En ese entonces no usaba
cachucha. La primera vez que lo ví traía collarín en el cuello y cabrestillo en
un brazo a consecuencia de un levantón que le habían dado para que no publicara
su libro 100 preguntas sobre el caso Colosio.
Felipe era terco y luego
de una charla con mi tío Xavier terminé capturando en la computadora el grueso
engargolado que nos llevó a imprimir. A mis 18 años fue mi primer acercamiento
con un trabajo periodístico y estaba muy emocionado además por capturar la obra
del corresponsal de la revista Quehacer Político.
Años más tarde compartimos
micrófonos en el programa Charlemos de mi amigo Jorge Valente Nava. Cuando con
Valente lanzamos al aire Tribuna Popular propuse incluir las famosas comadres de la columna de Felipe y
ambos aceptaron. Jigney y Caro, asistentes de Jorge hicieron las voces. Fue
fantástico escuchar en la magia de la radio los divertidos textos de sátira
política que Felipe publicaba en su
columna Indiscreción entre comadres.
Siempre me llamó la
atención que era un hombre sociable, alegre, pero solitario.
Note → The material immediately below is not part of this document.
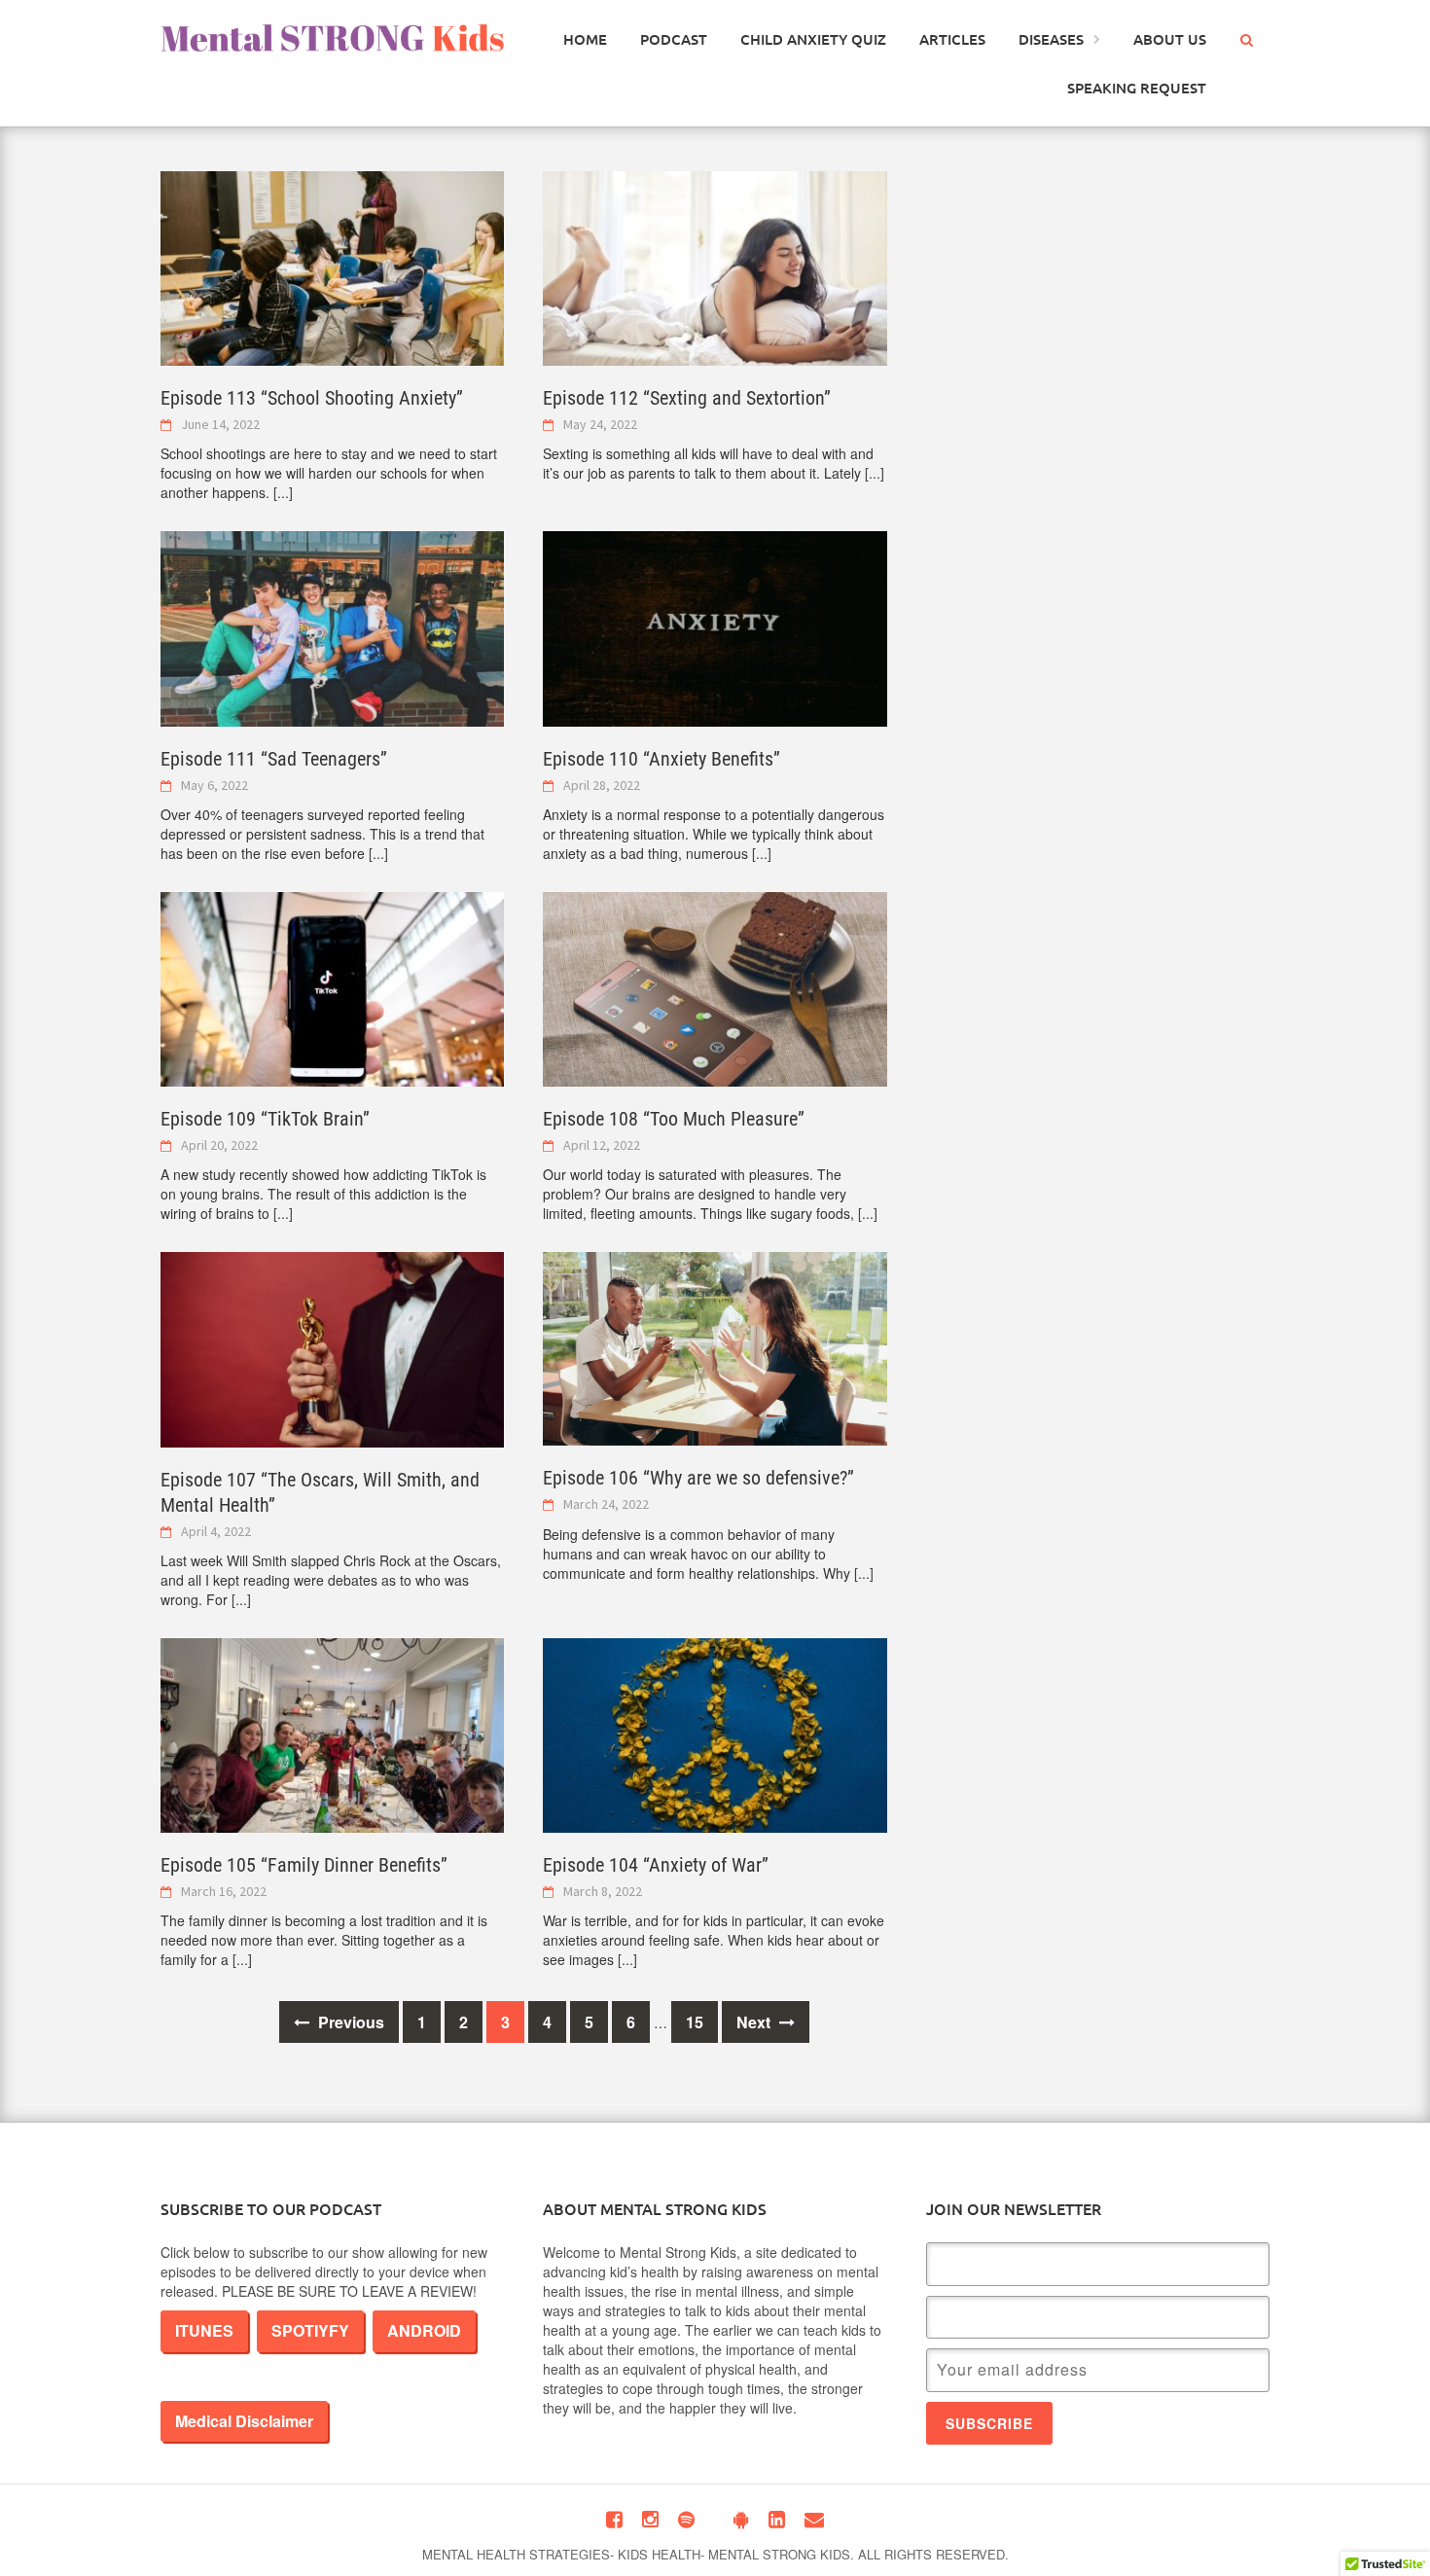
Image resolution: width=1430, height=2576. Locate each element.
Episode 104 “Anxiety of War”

De su familia
hablaba con orgullo de su hija estudiante de cinematografía a la que no conocí.
Pero él vivía solo en
Acapulco en un local cercano a la Fiscalía donde las veces que lo visité solo
veía un escritorio. Nunca me atreví a preguntarle si no tenía más muebles.
En ese escritorio donde
daba vida a sus libros, columnas y últimamente a sus videos para redes sociales
murió Felipe Victoria Zepeda.
El escritor, investigador
y maestro de la sátira, se fue como suelen irse quienes se dedican a este
oficio de locos, solo y en la pobreza.
Descansa en paz Felipe,
Proculina y Torturina están de luto y no hablarán más. Los vamos a extrañar.